If there is a central cavity, then a thin wall points to a benign cause whereas a thick wall is associated with malignancy (especially 4mm or less versus 16mm or more). In lung cancer, cavitation can represent central tumor necrosis (tissue death) or secondary abces formation. If the walls of an airway are visible (air bronchogram), bronchioloalveolar carcinoma is a possibility.
An SPN often contains calcifications. Certain patterns of calcification are reassuring, such as the popcorn-like appearance of hamartoma. An SPN with a density below 15 Hounsfield units on computed tomography tends to be benign, whereas malignant tumors often measure more than 20 Hounsfield units. Fatty tissue inside hamartomas will have a strongly negative value on the Hounsfield scale.
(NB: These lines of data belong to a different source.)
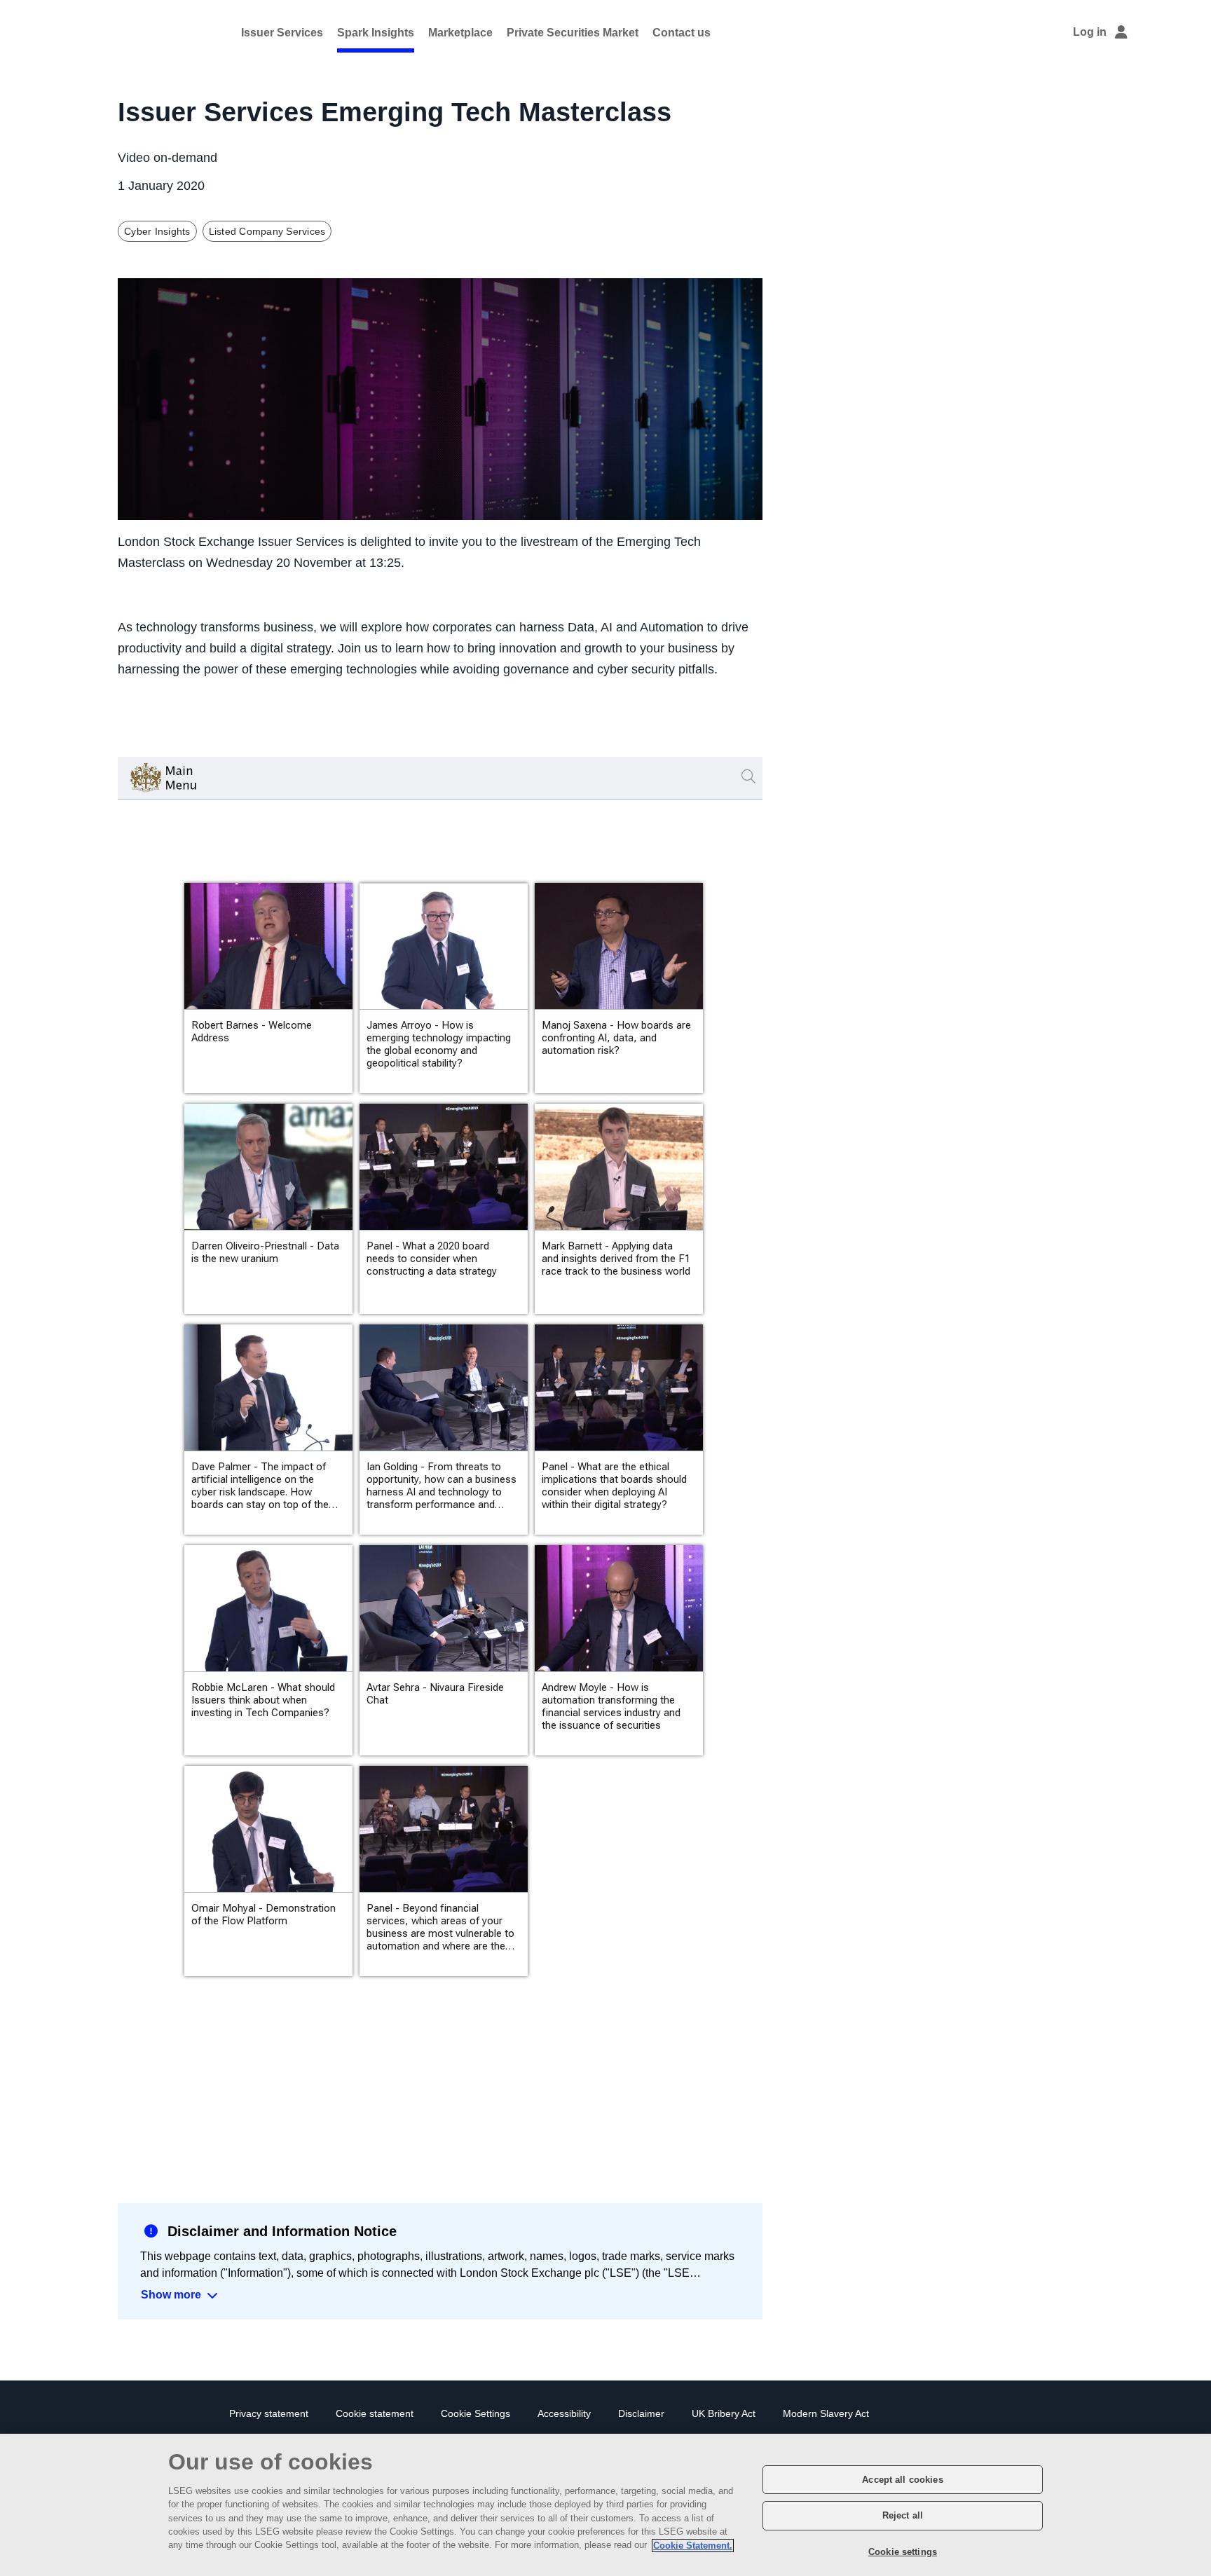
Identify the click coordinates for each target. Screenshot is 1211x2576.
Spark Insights (375, 33)
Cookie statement (374, 2414)
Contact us (681, 33)
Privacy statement (268, 2414)
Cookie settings (902, 2551)
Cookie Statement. (692, 2545)
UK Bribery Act (723, 2414)
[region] (605, 2505)
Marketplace (460, 33)
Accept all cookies (902, 2479)
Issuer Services (282, 33)
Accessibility (564, 2414)
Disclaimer (641, 2414)
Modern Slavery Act (826, 2414)
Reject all (902, 2516)
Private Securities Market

The growth velocity of a lesion is also informative: very fast or very slow growing tumors are rarely malignant, in contrary to inflammatory or congenital conditions.[1] It is therefore important to retrieve previous imaging studies to see if a lesion was presented and how fast its volume is increasing. This is more difficult for nodules smaller than 1 centimeter. Moreover, the predictive value of stable lesion over a period of 2 years has been found to be rather low and unreliable.[1]
References
- ↑ 1.0 1.1 Erasmus JJ, Connolly JE, McAdams HP, Roggli VL (2000). "Solitary pulmonary nodules: Part I. Morphologic evaluation for differentiation of benign and malignant lesions". Radiographics. 20 (1): 43–58. PMID 10682770.